BALLOTTAGGI COMUNALI 2017/ Caldarola: saranno la tomba del renzismo

- int. Peppino Caldarola

Per PEPPINO CALDAROLA il centrodestra si aggiudicherà i ballottaggi in cui è davanti. E il voto grillino potrebbe essere decisivo. Il Partito democratico? E’ morto a Palermo

matteo_renzi_zoom5_lapresse_2017
Matteo Renzi (LaPresse)

Il giorno dopo il voto nei comuni, tutti hanno vinto. Grillo, che vede una crescita “lenta ma inesorabile”; Berlusconi; Salvini, che immagina un centrodestra (avanti in 15 città su 25) a trazione leghista; Renzi, che esorta al “voto utile” contro la destra.
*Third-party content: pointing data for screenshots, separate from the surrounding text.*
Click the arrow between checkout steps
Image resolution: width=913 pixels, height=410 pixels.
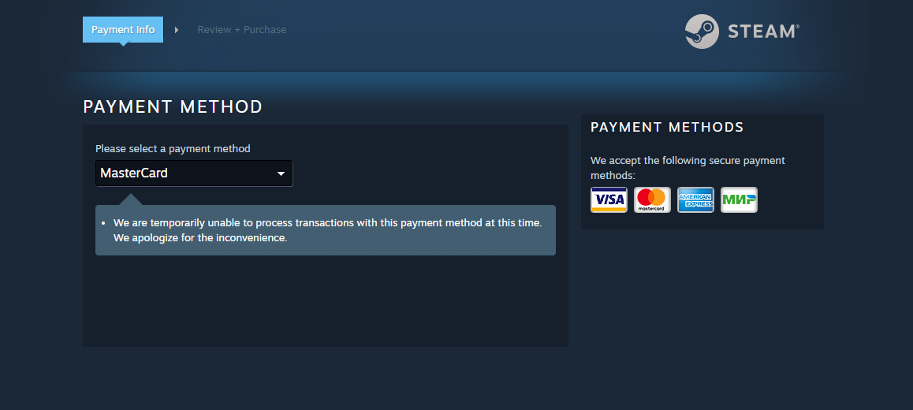(x=177, y=30)
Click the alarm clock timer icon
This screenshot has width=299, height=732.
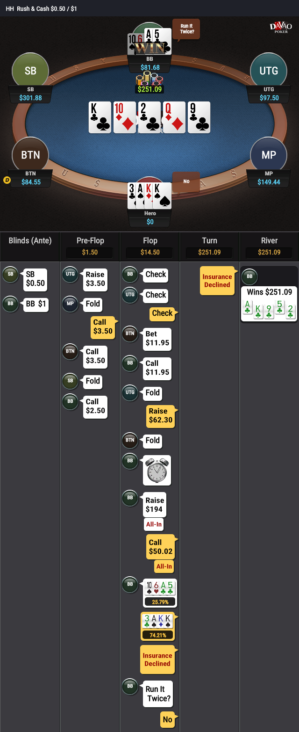point(157,470)
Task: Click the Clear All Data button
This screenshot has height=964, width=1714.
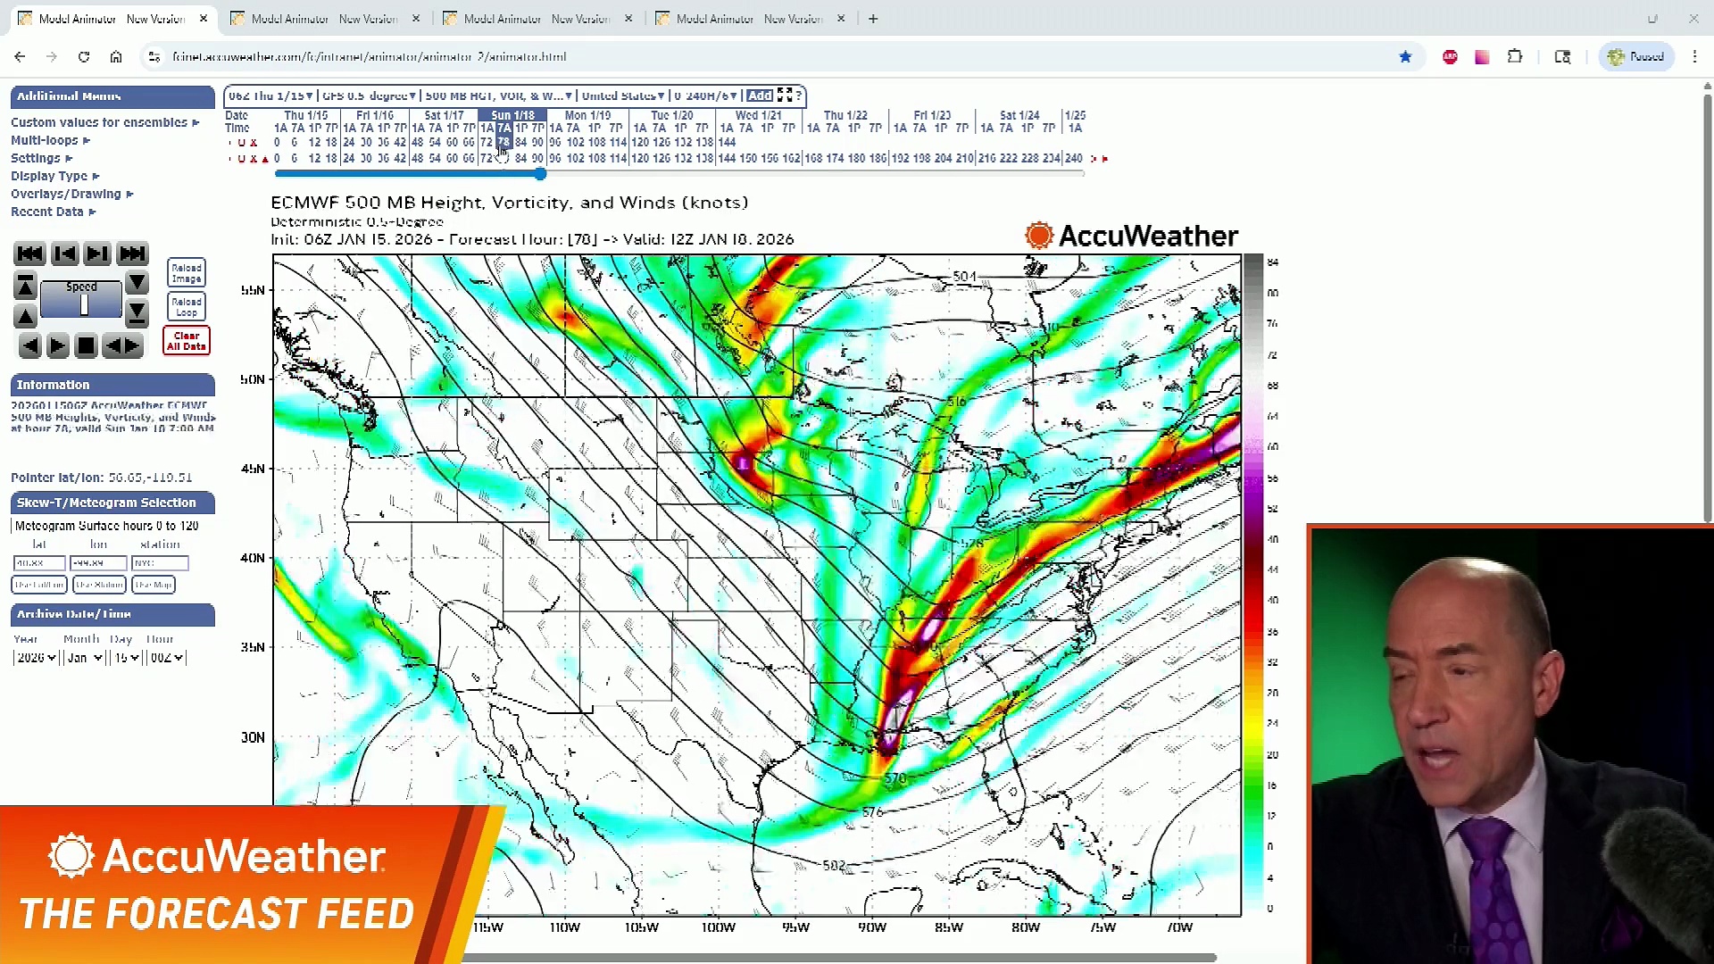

Per Peppino Caldarola, uomo di sinistra non renziana, ex direttore de l’Unità, il centrodestra si aggiudicherà i ballottaggi in cui è davanti. E il voto grillino potrebbe essere decisivo. Il Pd? E’ morto a Palermo.

Peppino Caldarola, cominciamo da chi ha vinto e da chi ha perso.

La verità definitiva la sapremo dopo i ballottaggi, per ora i 5 Stelle sono i veri sconfitti. Il centrodestra unito è in netta ripresa, il Pd, che temeva non poco questo voto, tutto sommato se l’è cavata anche se con Genova perderà l’intera Liguria. Sono risultati che segnano una tendenza, ma non dicono nulla di ciò che potrebbe accadere alle politiche.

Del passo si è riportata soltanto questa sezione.